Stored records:
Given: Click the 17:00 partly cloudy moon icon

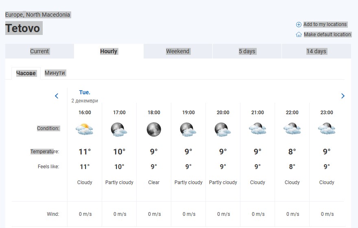Looking at the screenshot, I should 119,129.
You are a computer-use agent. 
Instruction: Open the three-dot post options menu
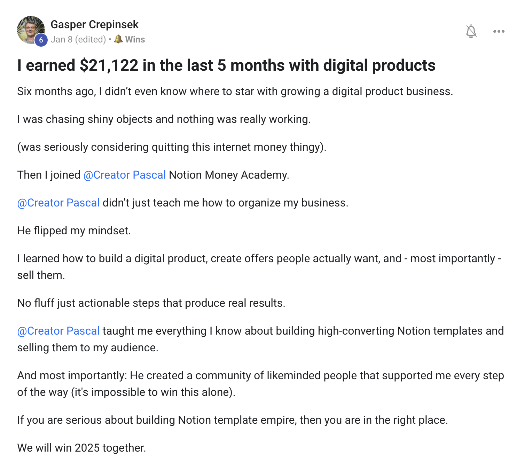(x=499, y=31)
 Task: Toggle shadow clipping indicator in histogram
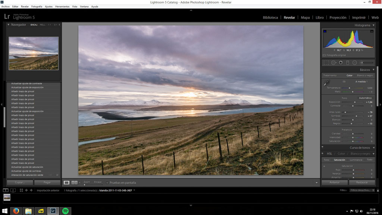coord(325,31)
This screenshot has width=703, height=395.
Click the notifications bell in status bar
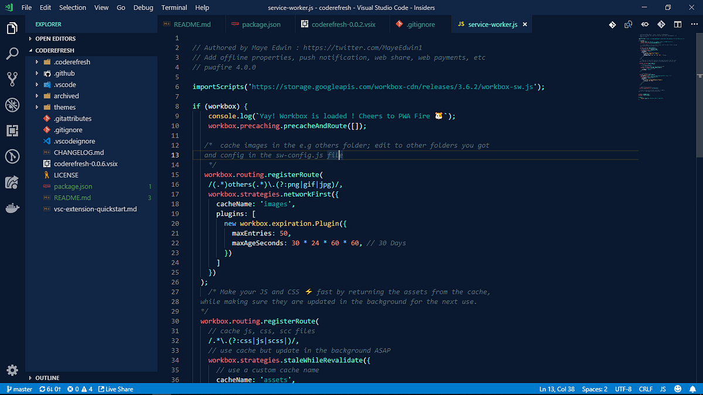(694, 389)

- [EXERCISE BRIEF]: Output all data exactly, omitting images.

- [WRITTEN ANSWER]:
Given: Click the 17:00 partly cloudy moon icon

Looking at the screenshot, I should 119,129.
You are a computer-use agent. 
Instruction: Open the three-dot post options menu
(x=499, y=31)
 Task: Toggle shadow clipping indicator in histogram
coord(325,31)
This screenshot has width=703, height=395.
Click the notifications bell in status bar
(694, 389)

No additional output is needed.